§ ZU LESENDER TEXT:
********

Süddeutsche Zeitung

China:Nur 6,5 Prozent Wachstum - und das Schlimmste kommt erst noch

  • Chinas Wirtschaft ist um 6,5 Prozent gewachsen - so wenig wie seit Ausbruch der Finanzkrise nicht mehr.
  • Der Handelsstreit mit den USA hat nur bedingt etwas damit zu tun - der Großteil der Zölle schlägt sich noch gar nicht in den Statistiken nieder.
  • China reagiert, wie es immer reagiert: mit noch mehr Schulden.

Von Christoph Giesen, Peking

Die Lage in China ist ernst: Wann hat es das zum letzten Mal gegeben, dass jene drei Männer, die die zweitgrößte Volkswirtschaft der Welt maßgeblich lenken, innerhalb weniger Stunden Durchhalteparolen ausgeben? Tenor: Nur keine Unruhe, ein paar Unregelmäßigkeiten vielleicht, aber alles ist unter Kontrolle. Das ist das Signal, das der Chef der Zentralbank, der Vorsitzende Banken- und Versicherungsaufsicht, und schließlich der für Wirtschaftsfragen zuständige Vizepremierminister aussenden.

Der Grund für die Geschäftigkeit der drei Herren: China wächst so langsam wie seit Anfang 2009, also nach Ausbruch der globalen Finanzkrise, nicht mehr. Das Pekinger Statistikamt gab am Freitag das Wachstum im dritten Quartal mit 6,5 Prozent an. Fachleute hatten mindestens mit einem Zuwachs von 6,6 Prozentgerechnet. Im ersten Quartal waren es noch 6,8 Prozent, im zweiten dann 6,7 Prozent. Das bisherige Wachstum liegt damit zwar immer noch über der Vorgabe der Regierung von etwa 6,5 Prozent für das Gesamtjahr.

********

§ GEGEBENE DATENSÄTZE:
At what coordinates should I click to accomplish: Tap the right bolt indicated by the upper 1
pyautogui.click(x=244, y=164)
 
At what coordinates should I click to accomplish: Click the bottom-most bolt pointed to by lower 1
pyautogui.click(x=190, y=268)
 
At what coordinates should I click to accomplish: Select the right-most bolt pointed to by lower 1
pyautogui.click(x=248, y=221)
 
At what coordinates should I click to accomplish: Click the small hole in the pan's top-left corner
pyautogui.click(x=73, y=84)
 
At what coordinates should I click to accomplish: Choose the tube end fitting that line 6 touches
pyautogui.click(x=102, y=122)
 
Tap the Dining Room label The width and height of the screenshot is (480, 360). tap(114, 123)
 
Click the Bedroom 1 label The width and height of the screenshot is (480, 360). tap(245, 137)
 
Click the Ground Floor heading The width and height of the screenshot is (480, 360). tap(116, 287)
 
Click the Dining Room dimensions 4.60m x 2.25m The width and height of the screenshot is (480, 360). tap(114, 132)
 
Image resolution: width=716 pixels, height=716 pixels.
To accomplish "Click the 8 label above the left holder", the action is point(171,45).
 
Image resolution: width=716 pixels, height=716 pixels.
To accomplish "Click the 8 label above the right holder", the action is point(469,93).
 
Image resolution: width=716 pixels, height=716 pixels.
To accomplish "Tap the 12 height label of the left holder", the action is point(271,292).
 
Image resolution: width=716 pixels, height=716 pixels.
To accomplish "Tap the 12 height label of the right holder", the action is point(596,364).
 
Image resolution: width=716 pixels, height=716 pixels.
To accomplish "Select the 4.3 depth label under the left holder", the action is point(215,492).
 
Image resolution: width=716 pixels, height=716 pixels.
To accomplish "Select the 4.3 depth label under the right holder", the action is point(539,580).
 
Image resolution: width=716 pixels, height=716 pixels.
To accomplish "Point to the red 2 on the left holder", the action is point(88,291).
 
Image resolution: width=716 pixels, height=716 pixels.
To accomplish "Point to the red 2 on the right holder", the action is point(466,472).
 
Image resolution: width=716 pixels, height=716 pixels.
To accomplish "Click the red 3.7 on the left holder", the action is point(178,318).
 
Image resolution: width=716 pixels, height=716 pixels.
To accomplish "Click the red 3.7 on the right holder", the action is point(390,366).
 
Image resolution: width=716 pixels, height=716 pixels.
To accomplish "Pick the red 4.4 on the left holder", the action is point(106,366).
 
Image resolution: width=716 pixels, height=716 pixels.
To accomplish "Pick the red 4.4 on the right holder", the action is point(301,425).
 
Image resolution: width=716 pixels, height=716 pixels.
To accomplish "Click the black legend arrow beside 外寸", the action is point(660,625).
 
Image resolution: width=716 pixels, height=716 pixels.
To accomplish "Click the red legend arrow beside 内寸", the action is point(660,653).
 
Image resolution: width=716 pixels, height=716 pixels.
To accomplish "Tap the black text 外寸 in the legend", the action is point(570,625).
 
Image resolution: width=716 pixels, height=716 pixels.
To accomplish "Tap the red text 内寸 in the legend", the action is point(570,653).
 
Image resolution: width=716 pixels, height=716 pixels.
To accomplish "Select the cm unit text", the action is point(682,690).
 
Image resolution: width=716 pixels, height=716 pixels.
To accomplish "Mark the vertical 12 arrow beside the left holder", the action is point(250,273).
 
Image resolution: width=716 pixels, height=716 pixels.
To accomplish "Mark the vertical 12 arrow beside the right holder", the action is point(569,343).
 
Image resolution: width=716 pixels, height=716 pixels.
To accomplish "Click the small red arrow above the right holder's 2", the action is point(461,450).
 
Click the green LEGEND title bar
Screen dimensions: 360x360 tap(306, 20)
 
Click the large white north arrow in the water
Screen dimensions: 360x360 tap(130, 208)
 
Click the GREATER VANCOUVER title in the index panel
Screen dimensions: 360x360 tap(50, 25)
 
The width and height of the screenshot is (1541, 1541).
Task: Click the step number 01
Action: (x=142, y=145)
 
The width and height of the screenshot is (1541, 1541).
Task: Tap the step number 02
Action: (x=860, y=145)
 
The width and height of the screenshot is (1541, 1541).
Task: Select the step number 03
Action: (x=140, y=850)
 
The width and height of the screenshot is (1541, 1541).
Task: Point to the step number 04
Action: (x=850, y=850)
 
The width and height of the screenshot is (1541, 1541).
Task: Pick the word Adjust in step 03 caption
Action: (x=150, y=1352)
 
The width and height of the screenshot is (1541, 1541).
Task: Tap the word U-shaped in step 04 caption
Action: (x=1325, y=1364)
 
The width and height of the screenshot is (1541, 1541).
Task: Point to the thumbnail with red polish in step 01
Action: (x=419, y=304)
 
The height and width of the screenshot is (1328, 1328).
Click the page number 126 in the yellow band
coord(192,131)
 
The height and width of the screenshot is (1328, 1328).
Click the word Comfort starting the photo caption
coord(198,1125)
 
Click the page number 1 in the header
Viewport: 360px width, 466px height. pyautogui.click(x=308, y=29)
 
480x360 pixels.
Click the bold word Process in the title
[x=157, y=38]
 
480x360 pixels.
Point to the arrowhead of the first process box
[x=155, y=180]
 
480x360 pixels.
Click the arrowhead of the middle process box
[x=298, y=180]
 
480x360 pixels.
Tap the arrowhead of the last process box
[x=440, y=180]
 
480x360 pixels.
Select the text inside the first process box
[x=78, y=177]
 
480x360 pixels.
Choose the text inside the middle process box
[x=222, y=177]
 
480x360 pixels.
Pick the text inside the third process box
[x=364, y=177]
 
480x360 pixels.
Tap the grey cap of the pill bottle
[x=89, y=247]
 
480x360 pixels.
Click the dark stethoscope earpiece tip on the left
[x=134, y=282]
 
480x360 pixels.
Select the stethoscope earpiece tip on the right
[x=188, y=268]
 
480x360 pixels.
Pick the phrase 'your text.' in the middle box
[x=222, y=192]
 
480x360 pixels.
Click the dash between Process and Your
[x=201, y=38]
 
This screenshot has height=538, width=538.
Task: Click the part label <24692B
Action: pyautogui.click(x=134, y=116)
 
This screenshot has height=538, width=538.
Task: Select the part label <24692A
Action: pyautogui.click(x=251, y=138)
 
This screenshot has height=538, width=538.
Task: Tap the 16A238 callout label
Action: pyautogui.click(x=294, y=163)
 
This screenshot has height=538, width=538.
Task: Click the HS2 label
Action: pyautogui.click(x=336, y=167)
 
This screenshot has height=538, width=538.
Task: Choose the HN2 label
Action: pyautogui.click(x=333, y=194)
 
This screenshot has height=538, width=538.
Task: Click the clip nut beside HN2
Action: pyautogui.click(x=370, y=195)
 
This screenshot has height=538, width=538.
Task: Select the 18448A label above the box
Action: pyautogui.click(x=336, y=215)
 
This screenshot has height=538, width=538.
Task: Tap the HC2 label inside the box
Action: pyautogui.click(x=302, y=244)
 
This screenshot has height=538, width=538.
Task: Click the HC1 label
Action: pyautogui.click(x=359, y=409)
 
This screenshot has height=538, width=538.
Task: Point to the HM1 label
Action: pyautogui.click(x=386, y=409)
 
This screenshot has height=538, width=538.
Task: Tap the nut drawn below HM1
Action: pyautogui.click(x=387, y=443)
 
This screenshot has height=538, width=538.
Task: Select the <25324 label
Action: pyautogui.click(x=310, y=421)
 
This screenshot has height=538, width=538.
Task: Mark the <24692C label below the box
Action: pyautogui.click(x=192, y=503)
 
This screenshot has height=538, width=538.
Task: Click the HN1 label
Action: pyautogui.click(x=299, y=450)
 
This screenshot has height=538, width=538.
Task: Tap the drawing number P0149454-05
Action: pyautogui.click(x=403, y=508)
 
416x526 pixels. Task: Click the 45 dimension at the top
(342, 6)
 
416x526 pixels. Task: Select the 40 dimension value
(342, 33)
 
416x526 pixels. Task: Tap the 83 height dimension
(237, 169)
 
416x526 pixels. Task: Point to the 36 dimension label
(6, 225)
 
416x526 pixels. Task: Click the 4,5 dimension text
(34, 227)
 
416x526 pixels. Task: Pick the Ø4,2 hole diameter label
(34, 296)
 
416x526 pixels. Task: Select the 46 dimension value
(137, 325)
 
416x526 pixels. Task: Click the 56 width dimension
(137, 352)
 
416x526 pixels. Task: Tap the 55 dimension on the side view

********

§ ZU BEARBEITENDE AUFGABEN:
1. Schreibe den Abschnitt des Textes über Chinas Wirtschaftswachstum zwischen „Süddeutsche Zeitung“ und „Finanzkrise nicht mehr.“, beides eingeschlossen, neu und setze dabei „Wirtschaftskrise“ an die Stelle von „Finanzkrise“.
2. Wie hoch war laut dem Text über Chinas Wirtschaftswachstum das Wachstum im ersten Quartal?
Die Datensätze stammen aus einer anderen Quelle als der Text.

§ VORLIEGENDE LÖSUNGEN:
1.
Süddeutsche Zeitung

China:Nur 6,5 Prozent Wachstum - und das Schlimmste kommt erst noch

  • Chinas Wirtschaft ist um 6,5 Prozent gewachsen - so wenig wie seit Ausbruch der Wirtschaftskrise nicht mehr.

2. 6,8 Prozent.